▸ **Task statement**
What needs reproducing is the run of lines in the data below starting at the line with "[Search Icon Button] (360, 121)" and ending at the line with "Returns & Refunds (149, 2247)", both ends included. Copy it exactly, without pictures, and add nothing.
BEGIN Available data
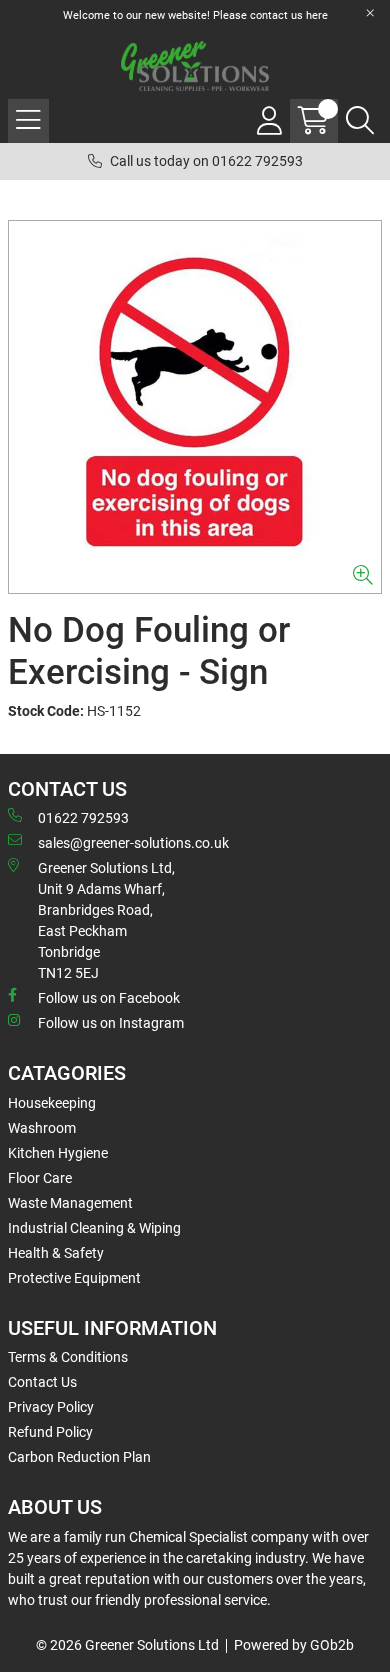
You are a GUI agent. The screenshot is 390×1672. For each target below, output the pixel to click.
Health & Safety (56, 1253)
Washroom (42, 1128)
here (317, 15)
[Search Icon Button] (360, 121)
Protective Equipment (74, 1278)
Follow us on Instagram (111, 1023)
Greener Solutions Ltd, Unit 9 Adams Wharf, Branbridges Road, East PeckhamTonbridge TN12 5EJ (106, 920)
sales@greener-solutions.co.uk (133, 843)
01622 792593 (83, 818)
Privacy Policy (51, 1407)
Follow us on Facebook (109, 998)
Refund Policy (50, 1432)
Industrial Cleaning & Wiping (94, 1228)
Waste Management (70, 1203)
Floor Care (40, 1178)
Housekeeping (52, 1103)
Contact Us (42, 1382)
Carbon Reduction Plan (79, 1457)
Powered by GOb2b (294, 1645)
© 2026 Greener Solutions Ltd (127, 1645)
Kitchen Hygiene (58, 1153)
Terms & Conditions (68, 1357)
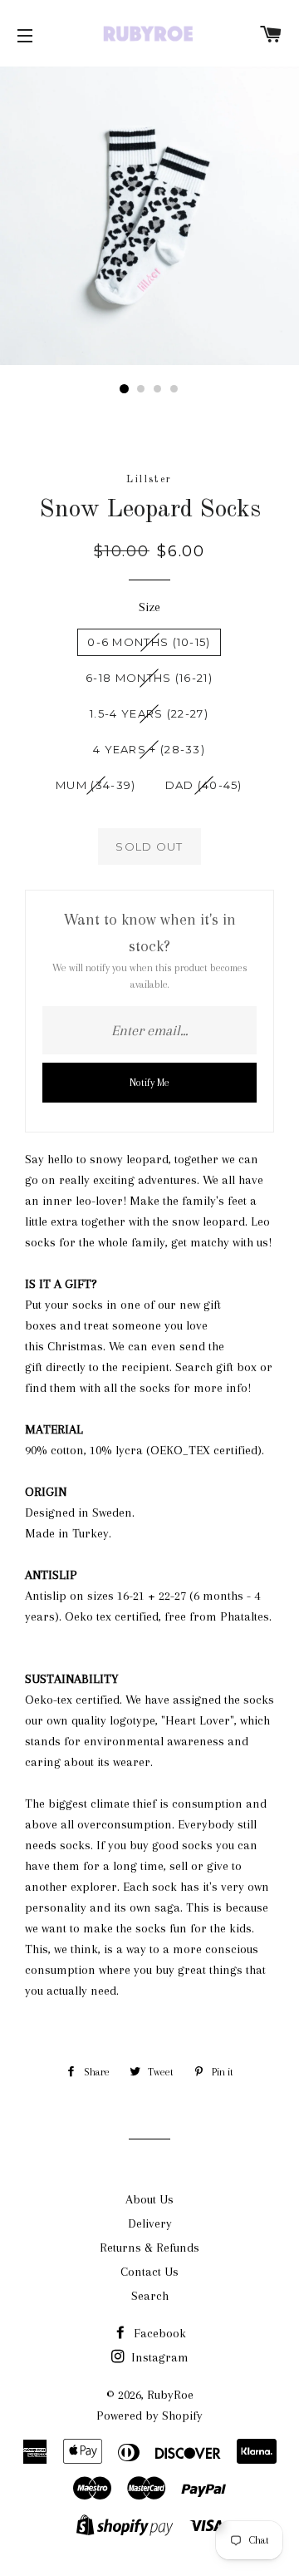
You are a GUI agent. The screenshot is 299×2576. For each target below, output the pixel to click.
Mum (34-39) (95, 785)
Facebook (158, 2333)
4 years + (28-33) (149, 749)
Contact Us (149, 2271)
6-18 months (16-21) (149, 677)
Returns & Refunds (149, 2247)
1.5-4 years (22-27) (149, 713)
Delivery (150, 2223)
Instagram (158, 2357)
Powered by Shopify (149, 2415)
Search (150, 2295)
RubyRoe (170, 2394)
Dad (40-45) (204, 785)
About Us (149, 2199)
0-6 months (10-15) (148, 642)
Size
END Available data
▸ **Response to the task**
[Search Icon Button] (360, 121)
Protective Equipment (74, 1278)
Follow us on Instagram (111, 1023)
Greener Solutions Ltd, Unit 9 Adams Wharf, Branbridges Road, East PeckhamTonbridge TN12 5EJ (106, 920)
sales@greener-solutions.co.uk (133, 843)
01622 792593 (83, 818)
Privacy Policy (51, 1407)
Follow us on Facebook (109, 998)
Refund Policy (50, 1432)
Industrial Cleaning & Wiping (94, 1228)
Waste Management (70, 1203)
Floor Care (40, 1178)
Housekeeping (52, 1103)
Contact Us (42, 1382)
Carbon Reduction Plan (79, 1457)
Powered by GOb2b (294, 1645)
© 2026 Greener Solutions Ltd (127, 1645)
Kitchen Hygiene (58, 1153)
Terms & Conditions (68, 1357)
You are a GUI agent. The screenshot is 299×2576. For each target below, output the pixel to click.
Mum (34-39) (95, 785)
Facebook (158, 2333)
4 years + (28-33) (149, 749)
Contact Us (149, 2271)
6-18 months (16-21) (149, 677)
Returns & Refunds (149, 2247)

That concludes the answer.